→ **TEXTO DE ORIGEM**
──────────
Para fazer uma comparação dos resultados dos grupos de tratamento e de controle, é necessário que os dois grupos sejam bastante homogêneos entre eles. Assim, com o intuito de garantir que o modelo capte o efeito do programa, fez-se necessário controlar características observáveis do grupo familiar e do domicílio. Para tanto, o CadÚnico foi utilizado como referência para verificar quais são as variáveis registradas nesse sistema que são pertinentes para a determinação do recebimento do programa.

O grupo de covariadas é dividido em quatro categorias, como mostra o quadro 1 abaixo.

Quadro1:
Covariadas utilizadas para o matching

3 Resultados

3.1 Estatísticas descritivas

A distribuição dos domicílios rurais pobres elegíveis para o Programa Bolsa Família pode ser observada na Tabela 1. Os dados amostrais denotam um total de 430.227 unidades domiciliares, e, quando ponderados pelo peso, os dados do Universo mostram que os números de domicílios correspondem a 2.742.705.

No Brasil, o percentual de famílias beneficiadas pelo PBF no meio rural equivale a 59,60% do total de famílias elegíveis. Quando a análise é feita por regiões, percebe-se que o Nordeste é responsável pela maior quantidade de famílias beneficiadas, tanto em termos absolutos quanto relativos, com cerca de 68,68% da amostra de 261.500 domicílios e representando 72,03% do total dos beneficiários do país. Em seguida, destacam-se as regiões Norte e Sudeste, que participam com 12,98% e 8,93%, respectivamente, no total de beneficiários no Brasil, mas só contemplam 46,20% (Norte) e 46,94% (Sudeste) das famílias elegíveis em suas regiões. Já as regiões Sul e Centro-Oeste possuem participações menos expressivas, representando 4,02% e 2,03% dos beneficiários no país e com menos de 40% de suas populações recebendo benefícios.
──────────
→ **MATERIAL BRUTO**
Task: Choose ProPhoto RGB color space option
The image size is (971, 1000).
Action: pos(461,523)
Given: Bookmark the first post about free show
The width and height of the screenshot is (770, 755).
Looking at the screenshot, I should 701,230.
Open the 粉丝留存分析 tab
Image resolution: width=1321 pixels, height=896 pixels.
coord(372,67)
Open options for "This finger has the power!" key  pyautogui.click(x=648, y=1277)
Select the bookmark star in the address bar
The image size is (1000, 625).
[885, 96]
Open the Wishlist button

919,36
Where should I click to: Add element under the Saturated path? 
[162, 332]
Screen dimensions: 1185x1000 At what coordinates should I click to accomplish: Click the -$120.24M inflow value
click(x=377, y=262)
──────────
→ **AÇÕES A REALIZAR**
• 1. Liste todas as regiões do Brasil citadas no texto sobre o Bolsa Família no meio rural.
• 2. Prossiga com o texto sobre o Bolsa Família no meio rural a partir do ponto em que ele termina.

→ **RESULTADOS EM ORDEM**
• 1. Nordeste, Norte, Sudeste, Sul e Centro-Oeste.

• 2.
Tabela 1:
Estatísticas descritivas - Brasil e Regiões - Rural - 2010

Analisando as estatísticas descritivas das variáveis utilizadas para mensurar o impacto do Bolsa Família no mercado de trabalho3 3 Tais resultados podem ser requisitados aos autores por email. constata-se que as horas trabalhadas dos chefes familiares e a renda do trabalho per capita nas regiões Nordeste e Norte, tanto dos beneficiários como dos não beneficiários do programa, ficam abaixo da média do Brasil e das demais regiões. Além disso, é possível perceber uma grande disparidade entre a renda do trabalho per capita dos beneficiários e não beneficiários.

No Brasil, as famílias que são beneficiadas pelo PBF recebem R$37,41 a menos que as famílias não beneficiadas. Regionalmente, essas disparidades são mais expressivas nas regiões Centro-Oeste (R$37,62), Norte (R$35,41) e Nordeste (R$34,01). É interessante observar que, embora os beneficiários possuam uma menor renda do trabalho se comparados aos não beneficiários, a proporção da população beneficiária que trabalha é superior a não beneficiária em quase todas as regiões, à exceção da região Sul (em que as proporções são iguais). Isto é, as ocupações dos beneficiários devem ter baixas remunerações.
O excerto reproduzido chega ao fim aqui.